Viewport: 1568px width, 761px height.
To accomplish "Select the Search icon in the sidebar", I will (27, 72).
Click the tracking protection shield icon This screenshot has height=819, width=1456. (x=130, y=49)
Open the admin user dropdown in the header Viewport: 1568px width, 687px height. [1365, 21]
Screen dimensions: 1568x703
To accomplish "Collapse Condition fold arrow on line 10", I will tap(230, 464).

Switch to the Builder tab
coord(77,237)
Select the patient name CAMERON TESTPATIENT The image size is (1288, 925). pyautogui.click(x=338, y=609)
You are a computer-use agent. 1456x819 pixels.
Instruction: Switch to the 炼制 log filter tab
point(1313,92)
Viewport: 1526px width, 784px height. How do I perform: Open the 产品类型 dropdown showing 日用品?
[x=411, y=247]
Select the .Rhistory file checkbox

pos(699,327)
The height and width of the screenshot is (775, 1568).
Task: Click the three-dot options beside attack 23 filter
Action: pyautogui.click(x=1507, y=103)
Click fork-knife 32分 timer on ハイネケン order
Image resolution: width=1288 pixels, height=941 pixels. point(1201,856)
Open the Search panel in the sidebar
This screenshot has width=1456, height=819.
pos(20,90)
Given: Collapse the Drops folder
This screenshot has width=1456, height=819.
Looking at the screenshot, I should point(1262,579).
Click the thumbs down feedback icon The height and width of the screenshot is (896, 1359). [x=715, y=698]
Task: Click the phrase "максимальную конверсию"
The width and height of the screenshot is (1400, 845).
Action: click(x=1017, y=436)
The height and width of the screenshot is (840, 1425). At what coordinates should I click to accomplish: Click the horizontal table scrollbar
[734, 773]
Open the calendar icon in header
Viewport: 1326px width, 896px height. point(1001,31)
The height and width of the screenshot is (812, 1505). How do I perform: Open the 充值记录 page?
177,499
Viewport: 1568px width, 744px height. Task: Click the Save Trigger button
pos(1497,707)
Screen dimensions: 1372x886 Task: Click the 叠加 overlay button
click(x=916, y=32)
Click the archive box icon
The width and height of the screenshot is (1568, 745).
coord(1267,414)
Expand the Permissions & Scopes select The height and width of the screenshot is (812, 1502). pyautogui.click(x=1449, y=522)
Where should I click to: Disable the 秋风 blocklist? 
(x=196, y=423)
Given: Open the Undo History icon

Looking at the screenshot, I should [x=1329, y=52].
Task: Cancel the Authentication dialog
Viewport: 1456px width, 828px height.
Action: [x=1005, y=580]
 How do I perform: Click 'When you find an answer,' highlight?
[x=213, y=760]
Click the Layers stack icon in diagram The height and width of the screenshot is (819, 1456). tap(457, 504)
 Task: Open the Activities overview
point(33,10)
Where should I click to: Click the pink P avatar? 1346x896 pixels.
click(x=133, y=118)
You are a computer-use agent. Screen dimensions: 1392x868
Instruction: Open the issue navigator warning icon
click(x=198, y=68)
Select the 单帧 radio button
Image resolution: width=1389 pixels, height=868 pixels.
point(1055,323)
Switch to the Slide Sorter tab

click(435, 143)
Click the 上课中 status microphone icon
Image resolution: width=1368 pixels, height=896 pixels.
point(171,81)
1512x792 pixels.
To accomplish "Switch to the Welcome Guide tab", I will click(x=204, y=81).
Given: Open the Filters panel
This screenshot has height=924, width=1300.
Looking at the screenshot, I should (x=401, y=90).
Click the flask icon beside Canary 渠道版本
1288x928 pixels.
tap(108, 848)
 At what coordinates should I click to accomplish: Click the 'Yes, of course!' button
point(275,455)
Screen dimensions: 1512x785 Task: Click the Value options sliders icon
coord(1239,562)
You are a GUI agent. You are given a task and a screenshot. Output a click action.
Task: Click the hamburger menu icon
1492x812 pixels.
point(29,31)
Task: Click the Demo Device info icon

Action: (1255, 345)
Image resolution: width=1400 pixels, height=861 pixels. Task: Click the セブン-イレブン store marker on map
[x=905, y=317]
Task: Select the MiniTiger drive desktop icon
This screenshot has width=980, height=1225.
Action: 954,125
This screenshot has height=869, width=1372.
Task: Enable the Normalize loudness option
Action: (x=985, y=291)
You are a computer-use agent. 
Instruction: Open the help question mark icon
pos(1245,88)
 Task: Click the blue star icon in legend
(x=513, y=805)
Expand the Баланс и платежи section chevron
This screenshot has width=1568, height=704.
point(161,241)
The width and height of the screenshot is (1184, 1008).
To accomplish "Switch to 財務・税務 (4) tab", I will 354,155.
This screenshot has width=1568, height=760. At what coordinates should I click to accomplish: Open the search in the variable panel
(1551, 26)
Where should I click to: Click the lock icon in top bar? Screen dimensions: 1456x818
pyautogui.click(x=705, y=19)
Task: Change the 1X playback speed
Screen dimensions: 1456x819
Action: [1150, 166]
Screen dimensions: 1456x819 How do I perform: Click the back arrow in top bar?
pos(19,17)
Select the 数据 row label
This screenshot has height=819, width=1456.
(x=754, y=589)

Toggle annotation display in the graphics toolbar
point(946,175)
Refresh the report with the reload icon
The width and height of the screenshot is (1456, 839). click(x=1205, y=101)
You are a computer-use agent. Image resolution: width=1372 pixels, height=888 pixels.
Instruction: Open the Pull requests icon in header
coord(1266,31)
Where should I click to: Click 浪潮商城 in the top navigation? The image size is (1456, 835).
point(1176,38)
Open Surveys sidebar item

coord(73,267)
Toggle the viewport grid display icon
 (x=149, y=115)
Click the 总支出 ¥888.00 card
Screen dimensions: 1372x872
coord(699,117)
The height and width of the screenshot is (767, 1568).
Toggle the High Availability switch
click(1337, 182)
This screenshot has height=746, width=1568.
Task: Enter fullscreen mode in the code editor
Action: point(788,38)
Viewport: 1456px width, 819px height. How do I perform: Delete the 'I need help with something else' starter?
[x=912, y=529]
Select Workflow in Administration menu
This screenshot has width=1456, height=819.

> [What the task requires]: Copy each line of the entries in which the string "menu" is found.

> [Expected answer]:
Task: Click the hamburger menu icon
Select Workflow in Administration menu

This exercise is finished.